(Saved data entries)
-- Opening Marker --
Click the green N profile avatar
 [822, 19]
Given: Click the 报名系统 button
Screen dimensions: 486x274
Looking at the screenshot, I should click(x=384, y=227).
-- Closing Marker --
-- Exercise brief --
Output each entry exactly. Leave none out.

-- Task output --
Click the green N profile avatar
 [822, 19]
Given: Click the 报名系统 button
Screen dimensions: 486x274
Looking at the screenshot, I should click(x=384, y=227).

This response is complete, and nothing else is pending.